BM25S: Accelerated Sparse BM25 Retrieval

Updated 9 February 2026

BM25S is a Python-based information retrieval framework that precomputes term-document BM25 scores to enable rapid, vectorized query ranking.
It leverages sparse matrix storage and BLAS-accelerated operations to achieve up to 500× speedups over conventional BM25 implementations.
BM25S supports differential scoring for BM25 variants, ensuring accurate retrieval while maintaining memory efficiency during indexing and query-time aggregation.
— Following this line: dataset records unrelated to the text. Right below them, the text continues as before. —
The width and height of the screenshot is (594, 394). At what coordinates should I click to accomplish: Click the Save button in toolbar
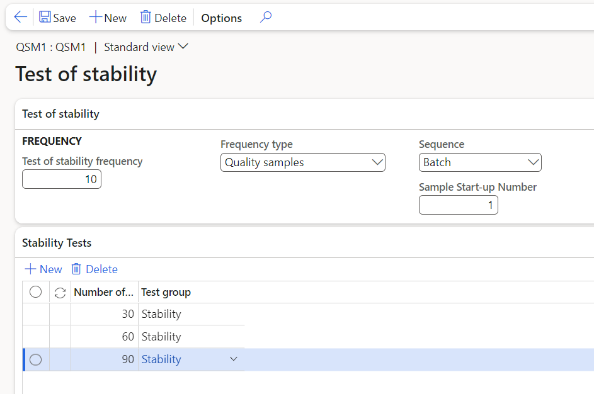tap(57, 18)
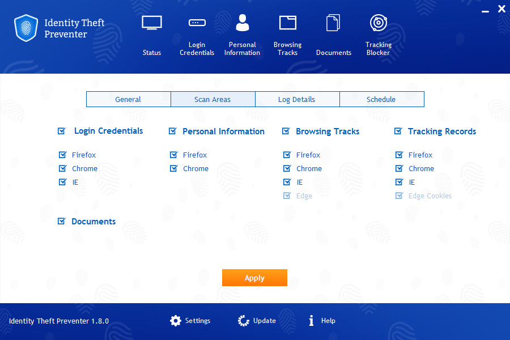Image resolution: width=510 pixels, height=340 pixels.
Task: Deselect Edge Cookies under Tracking Records
Action: tap(398, 196)
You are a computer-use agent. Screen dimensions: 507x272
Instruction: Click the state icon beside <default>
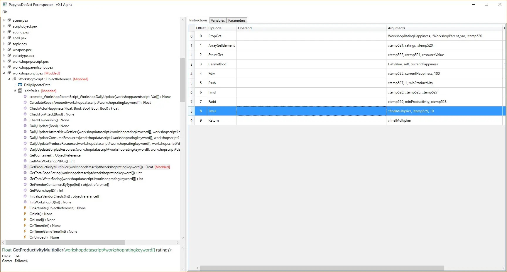tap(20, 91)
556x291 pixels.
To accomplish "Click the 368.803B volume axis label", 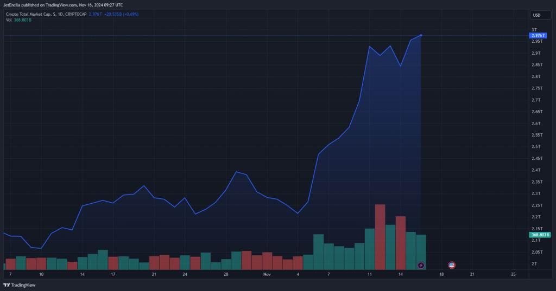I will point(540,235).
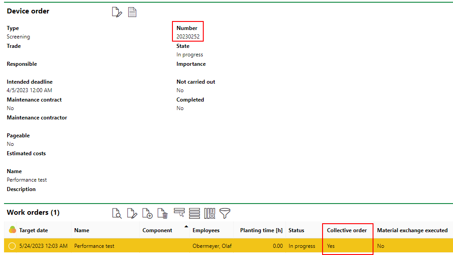Sort work orders by Target date header

[x=34, y=230]
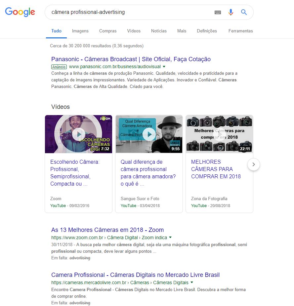Open dropdown arrow beside mercadolivre URL
This screenshot has height=306, width=294.
tap(192, 283)
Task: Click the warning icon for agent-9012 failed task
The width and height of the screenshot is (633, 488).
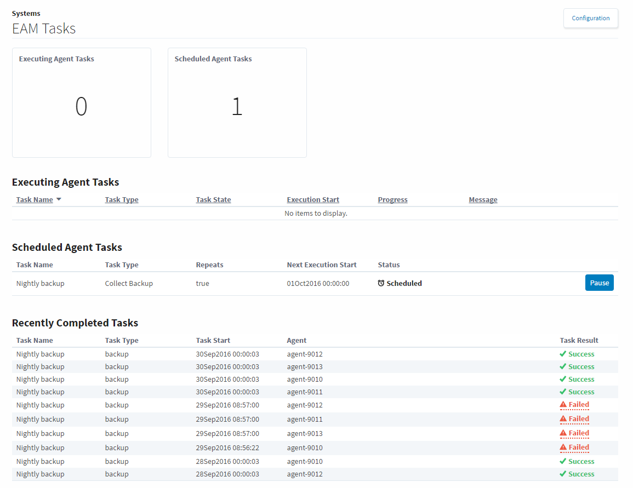Action: point(563,405)
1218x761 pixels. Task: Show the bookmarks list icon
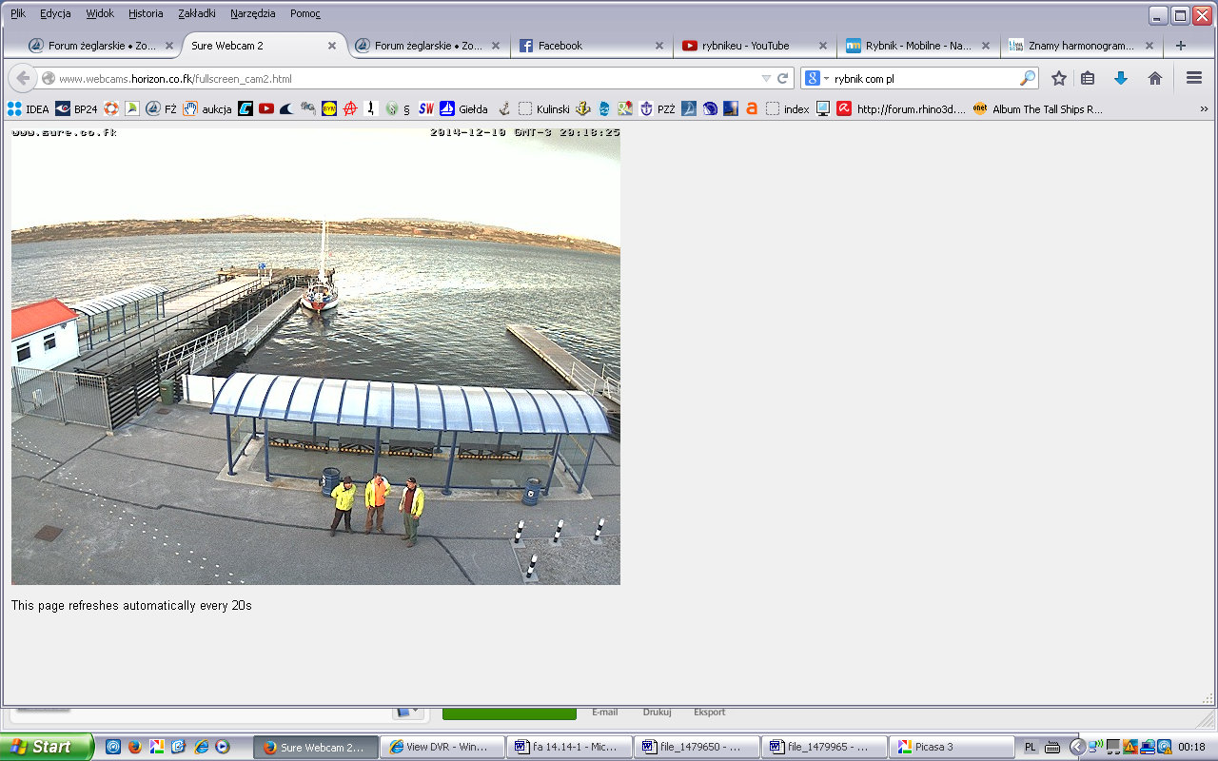(1088, 78)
BM25S (“BM25 via eager sparse scoring”) is a Python-based information retrieval framework that accelerates BM25 and its variants by precomputing all possible term-document BM25 scores at index time and storing them in a sparse matrix, thereby enabling orders-of-magnitude faster query-time ranked retrieval compared to conventional implementations. BM25S relies on NumPy, SciPy, and (optionally) libstemmer, and achieves up to 500× speedups over popular Python toolkits, while outperforming highly optimized Java-based solutions such as Elasticsearch by factors of 2–10× on many standard datasets. BM25S also generalizes to “non-occurrence” BM25 variants (such as BM25+ and BM25L) via a differential-score shifting method that preserves sparse storage and exact accuracy (Lù, 2024).

1. Classical BM25 Scoring

BM25 is a family of lexical ranking functions used in text retrieval. For a document collection $C$ of size $|C|$ and a query $Q = \{q_1, ..., q_{|Q|}\}$ , classical BM25 assigns to each document $D \in C$ a score

$B(Q, D) = \sum_{i=1}^{|Q|} S(q_i, D)$

where the term-document score $S(t, D)$ is typically given (following Lucene) as:

$S(t, D) = \mathrm{IDF}(t, C) \cdot \frac{\mathrm{TF}(t, D)} {\mathrm{TF}(t, D) + k_1 \left(1 - b + b \frac{|D|}{L_{\mathrm{avg}}} \right)}$

with the following standard components:

$\mathrm{TF}(t, D)$ : frequency of term $t$ in document $D$
$|D|$ : number of tokens in $D$
$L_{\mathrm{avg}} = (1/|C|)\sum_{D\in C}|D|$ : average document length
$k_1 > 0$ , $b \in [0, 1]$ : tunable parameters (e.g., $k_1=1.5$ , $b=0.75$ )
$\mathrm{DF}(t,C) = |\{ D \in C : t \in D \}|$ : term document frequency
$\mathrm{IDF}(t, C) = \ln\left( \frac{|C| - \mathrm{DF}(t, C) + 0.5}{\mathrm{DF}(t, C) + 0.5} + 1 \right)$

Conventional BM25 implementations recompute $\mathrm{TF}$ and $\mathrm{IDF}$ (or look up) at query time and evaluate $S(q_i, D)$ for every $D$ with $q_i$ (via inverted indexes).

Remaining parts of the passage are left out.